__To do__: Output the exact lines that start at the one containing "The height and width of the screenshot is (454, 772)." and continue to the last line of the entries below; do not output pictures.

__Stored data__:
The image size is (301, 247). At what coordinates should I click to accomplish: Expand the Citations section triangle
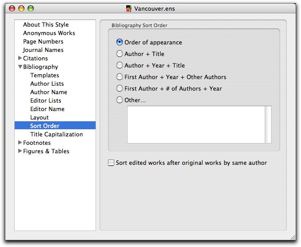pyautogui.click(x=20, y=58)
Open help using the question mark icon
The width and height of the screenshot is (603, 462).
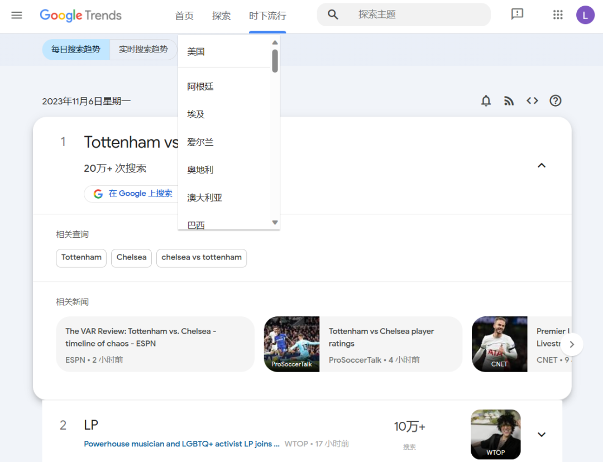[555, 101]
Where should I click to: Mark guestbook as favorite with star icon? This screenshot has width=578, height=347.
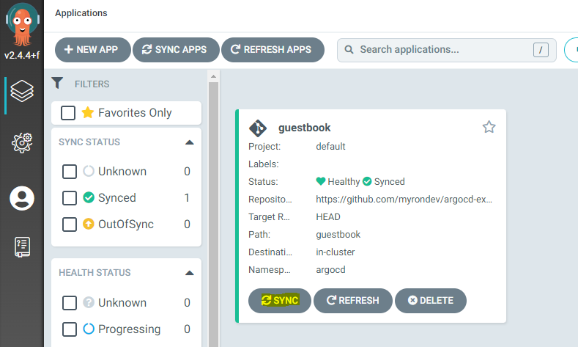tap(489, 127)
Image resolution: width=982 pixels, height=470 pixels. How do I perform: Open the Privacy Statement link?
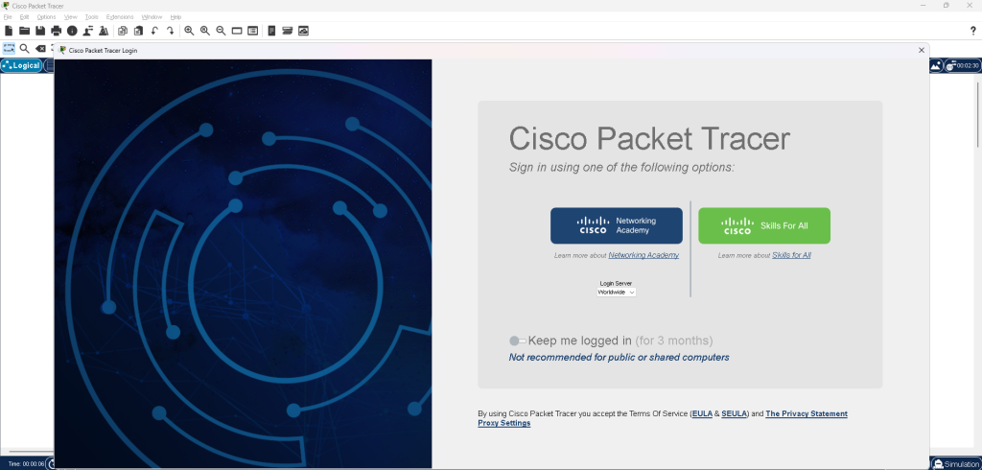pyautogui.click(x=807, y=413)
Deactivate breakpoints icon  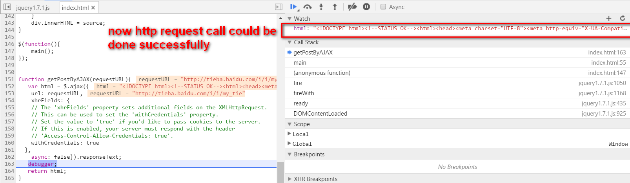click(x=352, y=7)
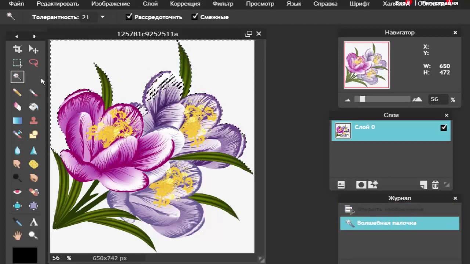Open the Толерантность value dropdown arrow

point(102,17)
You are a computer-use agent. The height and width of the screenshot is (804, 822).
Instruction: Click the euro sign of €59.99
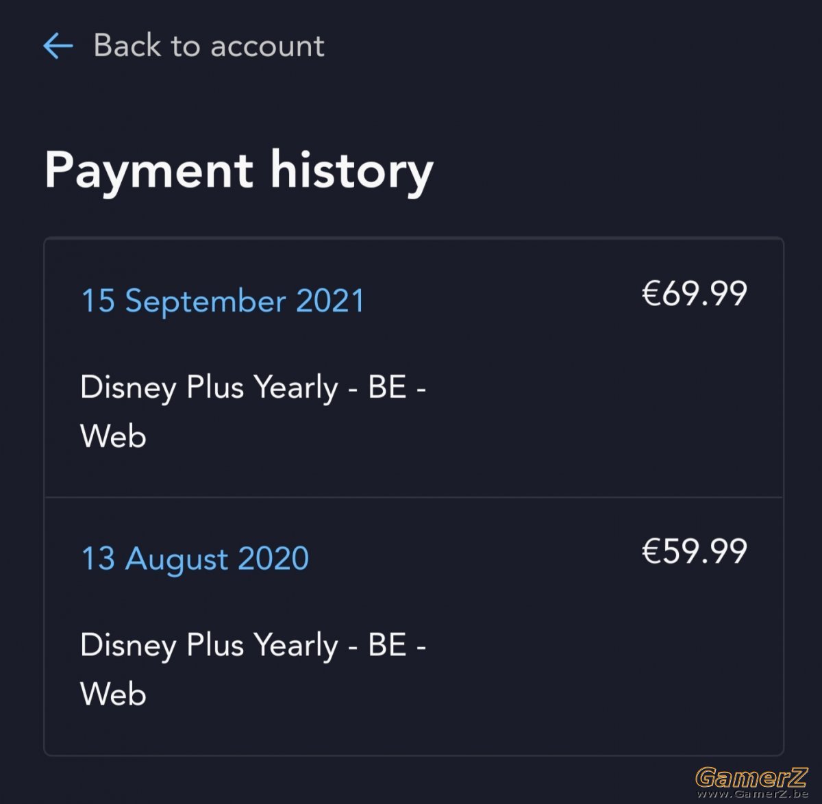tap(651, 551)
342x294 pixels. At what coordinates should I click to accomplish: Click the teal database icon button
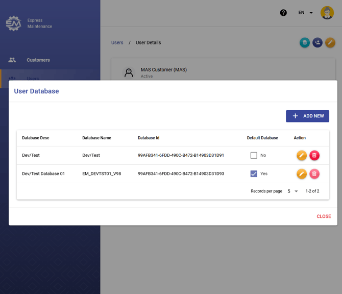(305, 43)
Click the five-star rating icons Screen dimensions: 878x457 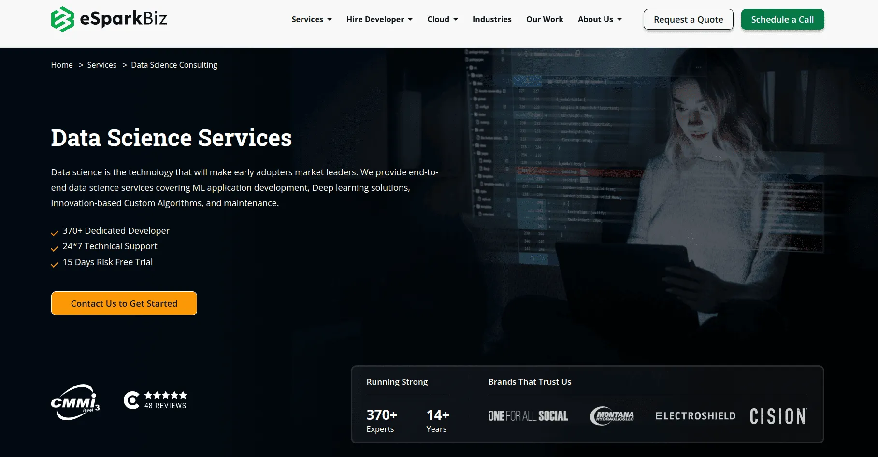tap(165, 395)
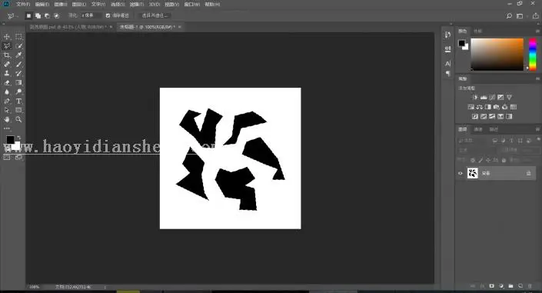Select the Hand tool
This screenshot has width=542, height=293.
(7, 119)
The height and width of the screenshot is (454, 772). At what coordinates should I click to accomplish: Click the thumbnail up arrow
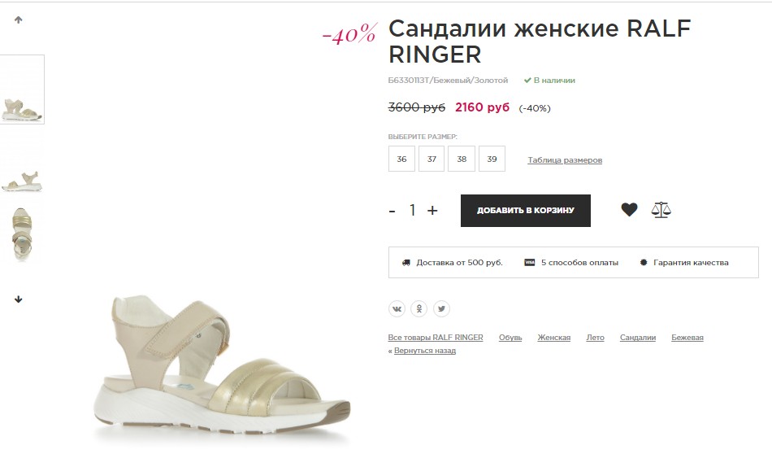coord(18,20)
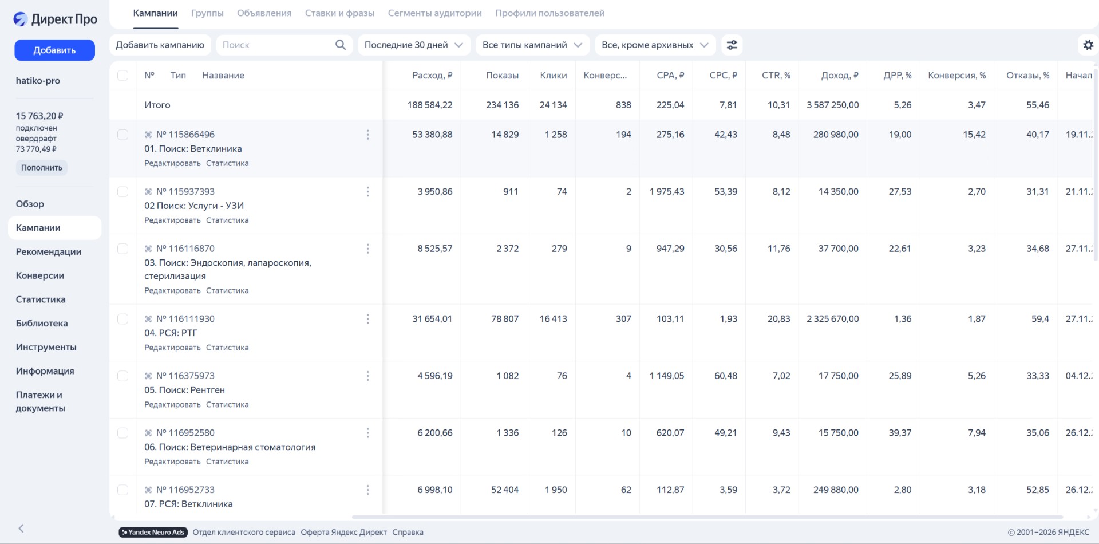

__Final answer__:
The height and width of the screenshot is (454, 772). At what coordinates should I click to accomplish: Click the thumbnail up arrow
coord(18,20)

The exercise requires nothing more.